I met Stanley at a screw-rinse-repeat joint in New York City called The Candy Box. I think it was 1975. Stanley was the bald bespectacled guy telling us he “screwed both bartenders and all the other whoo-ers sitting around on the bar stools." Stanley is still loud, profane and bespectacled as I write.
A prolonged and pungent Caveat Emptor, "Whoo-ers are all no good.", delivered in a native New York accent has to be experienced to be fully appreciated.
I do not know why exactly, but I took him home. He came with me because I told him I had a pool in my backyard. I think he thought I was lying or nuts. He was right about the nuts.
I always enjoyed Stanley. Stanley and I used to have the greatest fights. He was naturally funny. And he always left me money. He could be generous and stingy at the same moment. We hung out together for twenty five years. We made a porno. We ate at every great Italian restaurant in three states. We fought epic fights. He was mean. Years later I found out he used to stand behind me just out of hearing range and make fun of me to people I knew. Stanley financed every crazy thing I could think up to do. And I am creative. Laissez le bon temps rouler.
Everything was great until I got sober and truthful. One day I said to him
"Stanley, God gave you a package that cannot be beat. Even Ron Jeremy steps back. Nevertheless, you suck in the bed. Now that I am dually diagnosed, I am no longer de-generate and de-praved, and the government gives me $638.25 monthly, I do not have to fuck you. So just pay for the fricking thing and stop that whining."

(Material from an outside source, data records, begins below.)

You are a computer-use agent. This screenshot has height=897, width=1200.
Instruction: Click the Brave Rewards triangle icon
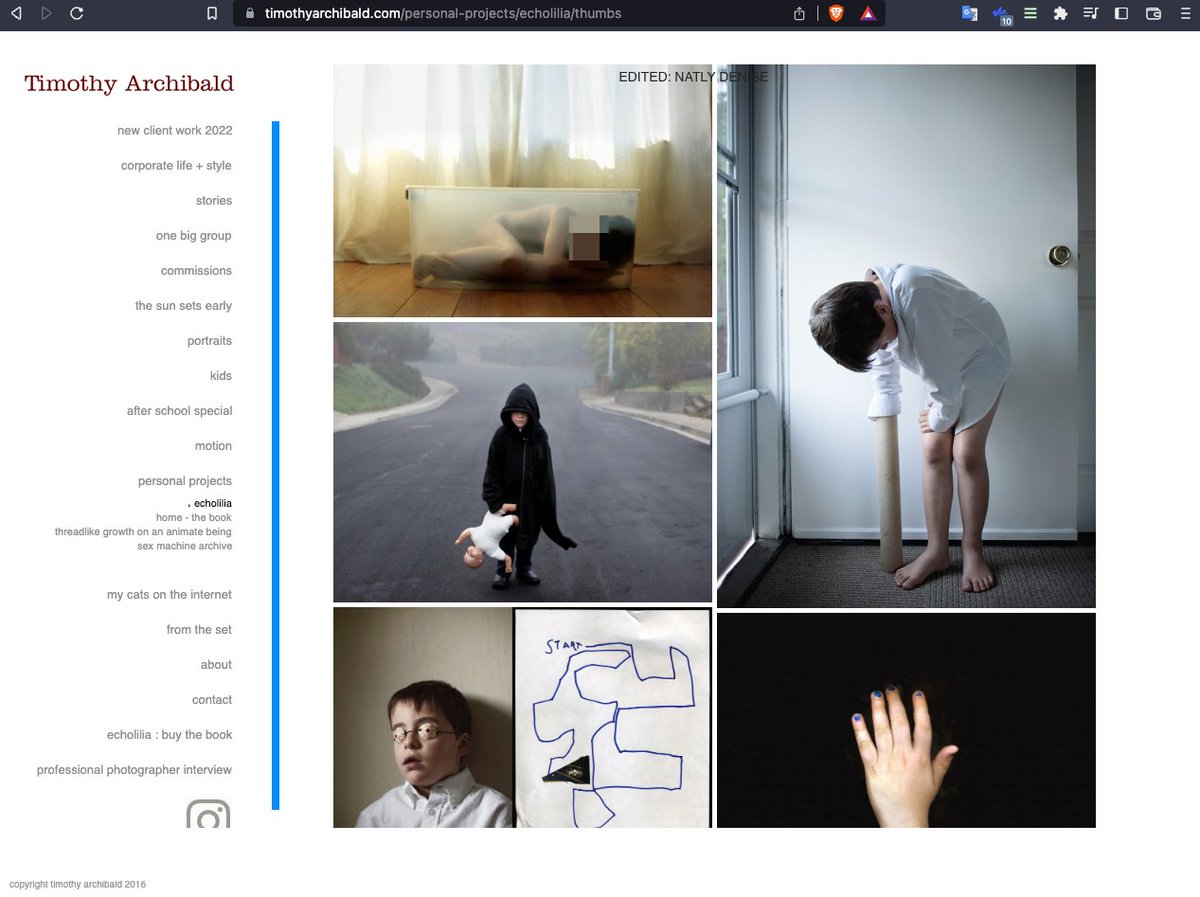[868, 14]
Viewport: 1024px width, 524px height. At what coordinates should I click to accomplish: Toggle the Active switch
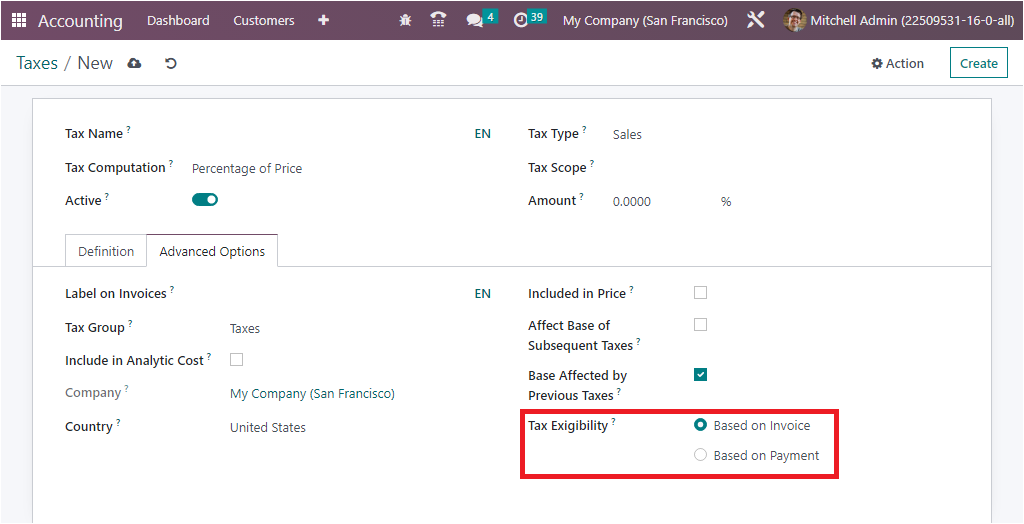click(x=205, y=200)
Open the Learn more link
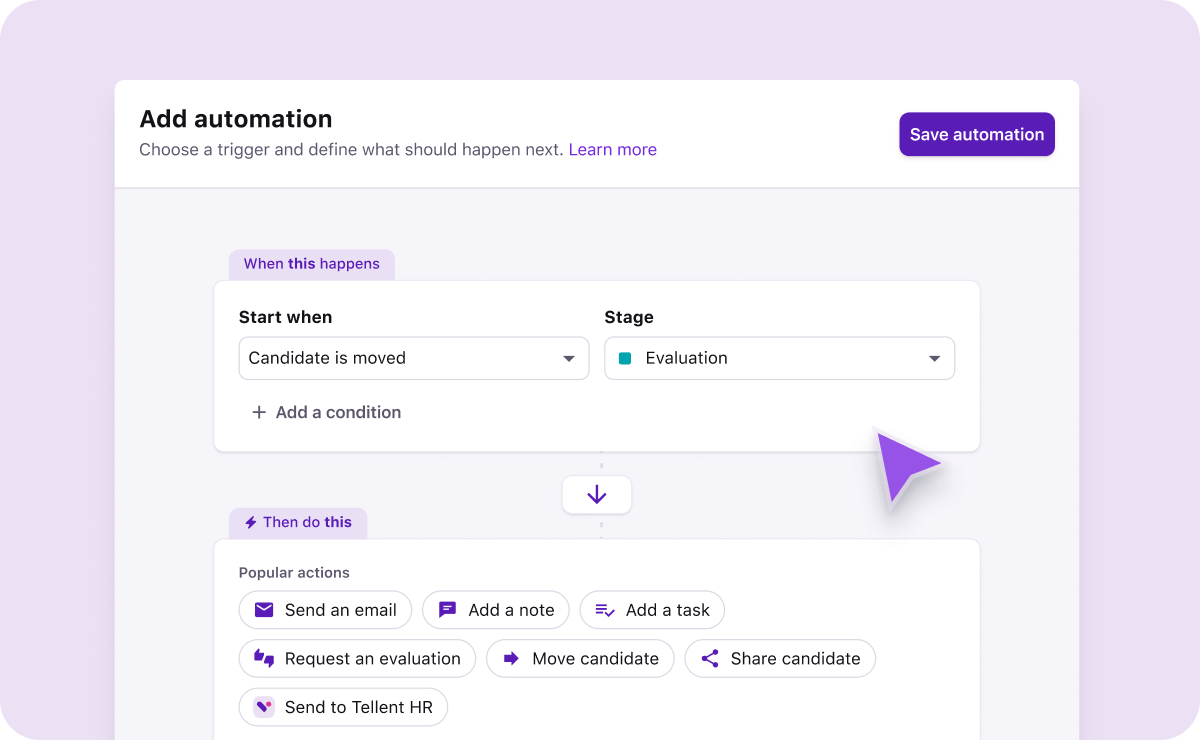The width and height of the screenshot is (1200, 740). [613, 150]
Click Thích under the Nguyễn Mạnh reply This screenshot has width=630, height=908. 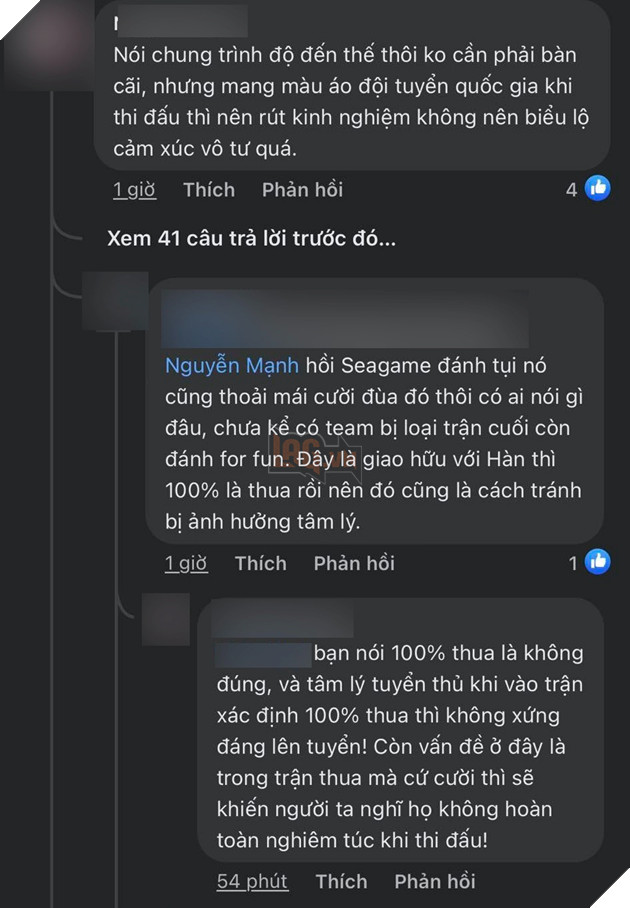point(261,562)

It was the beginning of the end.
Stanley went and got married. He came to see me even after he got married. For a long time damn time. As a wedding present to him and his bride Angela, I taught him how to eat pussy. I know why I did not teach him sooner. He was always a bit prissy about the physical part of life. It is kind of a turnoff if a guy is salivating copiously all over you at the critical moment because pussy has germs. I miss him anyway.